The Cowboy Kid is studying the label of his own bottle of Bourbon as if memorizing it for a future theft. Possibly a truckload of it.
Leroy says, “You did a great job, Kid. I was expecting maybe three hundred and you talked him up to four and a half. Nice.” He’s thinking that maybe the Kid would have pocketed the difference and the Kid’s thinking he would have pocketed the difference except there was paperwork, dammit.
“I get a bonus, right? Anything over the base, I get a bonus.”
“That you do, Kid.” He lets the party go on for a bit, then announces it’s time to split the pot.
They gather around Kate’s big dining room table, shipped out all the way from Marshall Fields in Chicago, the best one they had, and screw the cost. She’s put out coasters against the guys fucking up the finish.
Leroy says, “Okay, we take the expenses off the top…” And gets a whole lot of grief for it.
“What the Hell?”
“You’re not serious?”
“Lord, fuck a duck!”
A lot of eyes turn his way. Unhappy eyes, most of them.
Leroy says, “Hey; it’s like a business, you guys. I had to pay for the land, the crews, airfare for you all to come out here.”
Grudging acceptance, if not actual agreement.

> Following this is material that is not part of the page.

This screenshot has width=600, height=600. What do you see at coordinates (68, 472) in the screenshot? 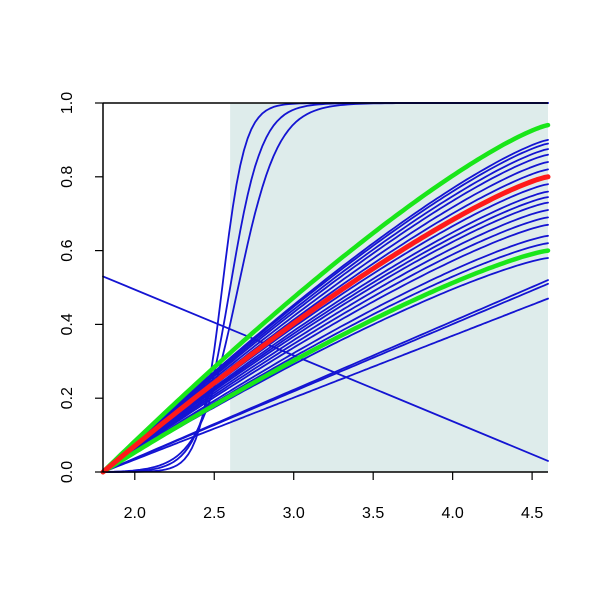
I see `y-tick-label: 0.0` at bounding box center [68, 472].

“Besides,” says Leroy. “You all know I wouldn’t cheat you.”
“Yes, you would!” says Tucker.
“Sure,” agrees the Kid.
“In a heartbeat,” adds Tucker.
“Logan, you’d rob your mother, if she wasn’t too dead to stop you,” says Jimmy James, the more articulate of the crew. Kate has to smother a laugh at that one.
“Damn,” says Leroy. “You guys don’t trust me?”

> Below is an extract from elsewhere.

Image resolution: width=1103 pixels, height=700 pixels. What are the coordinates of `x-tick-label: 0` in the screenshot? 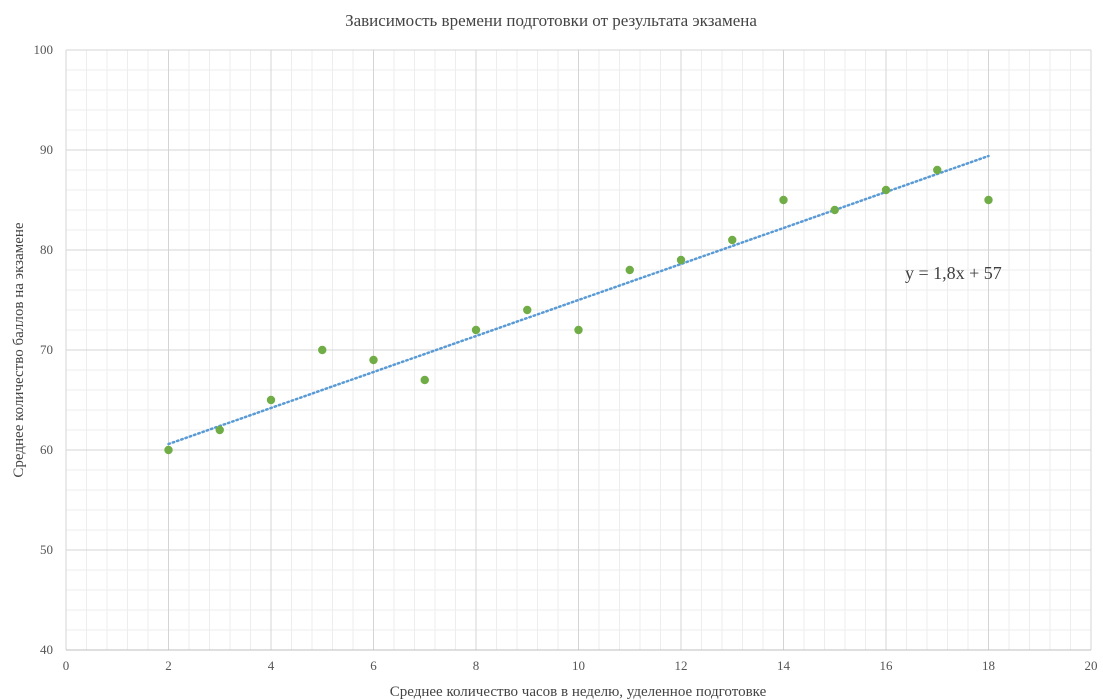 It's located at (66, 666).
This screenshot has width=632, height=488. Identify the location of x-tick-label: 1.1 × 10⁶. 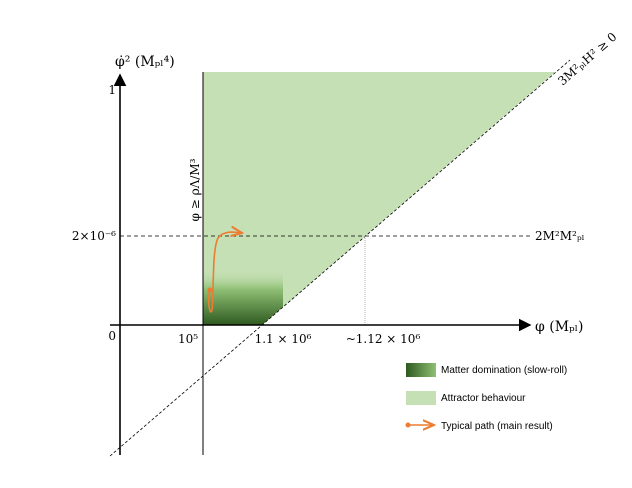
(284, 339).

“No,” says the Kid, surprised. “Of course not.”
“Who would?’ asks Tucker.
“You don’t trust you,” says Jimmy James. “And you’re smart to do it.”
“Jeez,” grouches Leroy. “I figured you guys would understand.” He shakes his head sadly, just as if he had feelings to hurt.
“Nobody would,” the Kid.
“Crikey, what a Mad Hatter idea,” says Tucker. “You’d be a bloomin’ nutter t
o think that.”
“Blooming,” agrees Jimmy. “Stark raving mad.’
“Fine,” Leroy sighs theatrically. “Let’s leave it up to Kate. You trust Kate, right?”
“Sure.”
“Damn becha!”
“Never a doubt, mate.”
Leroy turns to her and says carefully, “And none of us want to see her lose any money.”
Which causes Kate to smile at him.
“Well, guys,” she says, catching every eye. “In the words of the Yellow Kid…
“The nut comes off the head of the joint.”